Universal Approximation Theorem for Vector- and Hypercomplex-Valued Neural Networks
This work provides a theoretical foundation for using vector-valued neural networks in applications like regression and classification, but it is incremental as it builds on existing theorems for real- and hypercomplex-valued networks.
The paper extends the universal approximation theorem to a broad class of vector-valued neural networks, including hypercomplex-valued models, by introducing the concept of non-degenerate algebras and proving the theorem for networks defined on such structures.
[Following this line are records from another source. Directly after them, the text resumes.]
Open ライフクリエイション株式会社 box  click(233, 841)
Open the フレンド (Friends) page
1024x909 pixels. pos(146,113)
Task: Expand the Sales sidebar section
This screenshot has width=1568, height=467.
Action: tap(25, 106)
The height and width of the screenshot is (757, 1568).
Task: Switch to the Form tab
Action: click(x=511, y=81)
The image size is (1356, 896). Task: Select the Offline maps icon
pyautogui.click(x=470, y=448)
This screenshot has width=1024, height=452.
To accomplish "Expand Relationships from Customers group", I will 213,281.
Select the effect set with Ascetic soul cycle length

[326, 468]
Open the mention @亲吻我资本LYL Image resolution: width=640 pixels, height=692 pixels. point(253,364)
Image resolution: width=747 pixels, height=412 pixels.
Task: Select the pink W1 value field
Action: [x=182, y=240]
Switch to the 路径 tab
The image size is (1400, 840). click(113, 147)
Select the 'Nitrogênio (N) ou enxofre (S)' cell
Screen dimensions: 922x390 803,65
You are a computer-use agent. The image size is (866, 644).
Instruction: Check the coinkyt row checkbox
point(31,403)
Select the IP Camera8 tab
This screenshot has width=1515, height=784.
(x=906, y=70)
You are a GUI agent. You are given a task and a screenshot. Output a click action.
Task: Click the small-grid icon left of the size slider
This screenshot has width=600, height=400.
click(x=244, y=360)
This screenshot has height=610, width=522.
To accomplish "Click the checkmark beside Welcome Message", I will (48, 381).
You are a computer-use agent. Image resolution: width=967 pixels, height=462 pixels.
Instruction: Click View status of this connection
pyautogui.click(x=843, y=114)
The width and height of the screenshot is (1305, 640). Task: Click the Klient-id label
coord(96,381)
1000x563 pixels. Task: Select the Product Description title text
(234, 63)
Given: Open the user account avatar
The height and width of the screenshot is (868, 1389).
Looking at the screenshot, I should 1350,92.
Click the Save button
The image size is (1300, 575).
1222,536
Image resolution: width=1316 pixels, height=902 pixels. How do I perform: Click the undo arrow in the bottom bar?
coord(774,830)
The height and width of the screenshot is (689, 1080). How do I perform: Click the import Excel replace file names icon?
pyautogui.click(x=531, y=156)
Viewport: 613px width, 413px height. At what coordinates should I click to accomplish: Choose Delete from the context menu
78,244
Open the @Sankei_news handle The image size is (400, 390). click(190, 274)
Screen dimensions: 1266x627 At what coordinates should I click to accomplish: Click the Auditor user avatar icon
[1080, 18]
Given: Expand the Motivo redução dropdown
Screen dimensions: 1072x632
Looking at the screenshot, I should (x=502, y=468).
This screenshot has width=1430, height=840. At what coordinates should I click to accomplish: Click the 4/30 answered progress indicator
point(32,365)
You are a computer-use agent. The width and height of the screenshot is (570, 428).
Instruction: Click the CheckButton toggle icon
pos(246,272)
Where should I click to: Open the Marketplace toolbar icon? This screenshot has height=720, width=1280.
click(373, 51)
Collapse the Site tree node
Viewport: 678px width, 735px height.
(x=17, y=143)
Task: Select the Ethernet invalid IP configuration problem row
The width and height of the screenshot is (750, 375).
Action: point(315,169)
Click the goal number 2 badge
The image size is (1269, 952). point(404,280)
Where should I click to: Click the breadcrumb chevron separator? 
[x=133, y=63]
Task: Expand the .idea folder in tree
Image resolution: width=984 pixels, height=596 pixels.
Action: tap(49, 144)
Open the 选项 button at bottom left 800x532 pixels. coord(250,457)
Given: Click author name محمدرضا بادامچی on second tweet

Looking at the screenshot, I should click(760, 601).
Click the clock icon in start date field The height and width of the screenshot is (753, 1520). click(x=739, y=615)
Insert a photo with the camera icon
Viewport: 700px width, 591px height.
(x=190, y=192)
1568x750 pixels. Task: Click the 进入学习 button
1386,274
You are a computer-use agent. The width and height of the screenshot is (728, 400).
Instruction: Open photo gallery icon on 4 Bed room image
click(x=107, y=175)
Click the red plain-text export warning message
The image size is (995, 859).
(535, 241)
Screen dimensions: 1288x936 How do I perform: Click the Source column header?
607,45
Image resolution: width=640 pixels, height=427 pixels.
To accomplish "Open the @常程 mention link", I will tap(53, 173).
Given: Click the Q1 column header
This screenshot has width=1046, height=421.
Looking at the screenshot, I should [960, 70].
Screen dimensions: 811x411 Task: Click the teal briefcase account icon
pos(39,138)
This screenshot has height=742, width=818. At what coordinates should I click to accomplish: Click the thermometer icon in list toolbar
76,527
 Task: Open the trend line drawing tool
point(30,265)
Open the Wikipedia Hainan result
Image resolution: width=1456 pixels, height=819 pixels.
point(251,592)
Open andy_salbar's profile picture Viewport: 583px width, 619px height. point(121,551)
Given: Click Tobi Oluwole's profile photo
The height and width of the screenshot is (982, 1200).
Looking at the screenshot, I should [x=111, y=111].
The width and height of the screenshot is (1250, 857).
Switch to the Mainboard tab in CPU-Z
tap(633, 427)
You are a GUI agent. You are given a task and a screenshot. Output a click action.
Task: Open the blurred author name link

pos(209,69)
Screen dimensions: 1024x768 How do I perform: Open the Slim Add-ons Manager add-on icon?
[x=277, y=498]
The universal approximation theorem states that a neural network with one hidden layer can approximate continuous functions on compact sets with any desired precision. This theorem supports using neural networks for various applications, including regression and classification tasks. Furthermore, it is valid for real-valued neural networks and some hypercomplex-valued neural networks such as complex-, quaternion-, tessarine-, and Clifford-valued neural networks. However, hypercomplex-valued neural networks are a type of vector-valued neural network defined on an algebra with additional algebraic or geometric properties. This paper extends the universal approximation theorem for a wide range of vector-valued neural networks, including hypercomplex-valued models as particular instances. Precisely, we introduce the concept of non-degenerate algebra and state the universal approximation theorem for neural networks defined on such algebras.